Banks worth $47 trillion adopt new UN-backed climate, sustainability principles

[High rises and hotel buildings in Punta Pacifica, Panama City, Panama, which has one of the largest banking sectors in Central America.] Gerardo Pesantez/World Bank
(UN News Wire) – Banks collectively with more than $47 trillion in assets, or a third of the global industry, signed up on Sunday to new United Nations-backed responsible banking principles in a massive boost for climate action and the shift from “brown to green” models of economic growth.

In the Principles, launched one day ahead of the UN Climate Action Summit in New York, banks commit to strategically align their business with the goals of the Paris Agreement on Climate Change and the UN Sustainable Development Goals (SDGs), and massively scale up their contribution to the achievement of both.

“The UN Principles for Responsible Banking are a guide for the global banking industry to respond to, drive and benefit from a sustainable development economy,” UN Secretary-General António Guterres said at the launch event, adding that they also “create the accountability that can realize responsibility, and the ambition that can drive action.”

By signing up to the Principles, banks said they will among other goals, aim to “increase our positive impacts, while reducing the negative impacts, and managing risks to people and the environment from our products and services.”
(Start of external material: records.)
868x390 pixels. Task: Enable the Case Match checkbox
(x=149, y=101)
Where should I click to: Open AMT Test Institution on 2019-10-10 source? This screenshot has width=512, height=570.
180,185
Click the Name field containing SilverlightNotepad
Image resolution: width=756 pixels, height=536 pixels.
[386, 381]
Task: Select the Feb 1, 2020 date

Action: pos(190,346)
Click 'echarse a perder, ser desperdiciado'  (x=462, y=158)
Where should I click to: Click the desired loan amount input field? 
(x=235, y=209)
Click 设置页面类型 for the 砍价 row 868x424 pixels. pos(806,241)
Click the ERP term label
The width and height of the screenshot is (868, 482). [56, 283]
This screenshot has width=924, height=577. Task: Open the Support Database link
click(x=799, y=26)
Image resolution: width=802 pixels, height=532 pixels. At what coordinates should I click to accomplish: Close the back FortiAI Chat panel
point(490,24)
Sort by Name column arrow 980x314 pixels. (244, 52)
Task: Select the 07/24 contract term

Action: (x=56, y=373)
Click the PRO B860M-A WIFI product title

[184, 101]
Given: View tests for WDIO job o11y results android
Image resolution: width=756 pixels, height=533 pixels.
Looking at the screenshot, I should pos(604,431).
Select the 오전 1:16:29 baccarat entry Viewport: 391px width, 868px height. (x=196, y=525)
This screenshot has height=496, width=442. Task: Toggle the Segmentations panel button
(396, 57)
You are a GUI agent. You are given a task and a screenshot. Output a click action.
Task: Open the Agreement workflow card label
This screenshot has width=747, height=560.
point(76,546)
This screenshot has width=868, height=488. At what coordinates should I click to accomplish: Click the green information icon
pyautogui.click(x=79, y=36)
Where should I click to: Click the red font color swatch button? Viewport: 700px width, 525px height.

“How you, as business leaders, respond can be a defining moment for our global goals. Only public-private cooperation can deliver sustainable development,” Mr. Guterres said.

He challenged the 130 Founding Signatories and over 45 of their CEOs gathered for the event to not only align their business goals with the SDGs, the UN’s blueprint for tackling poverty, protecting the environment and ensuring a fairer world for all, but also to support gender equality, to invest in climate action and to disinvest from fossil fuels and pollution in general.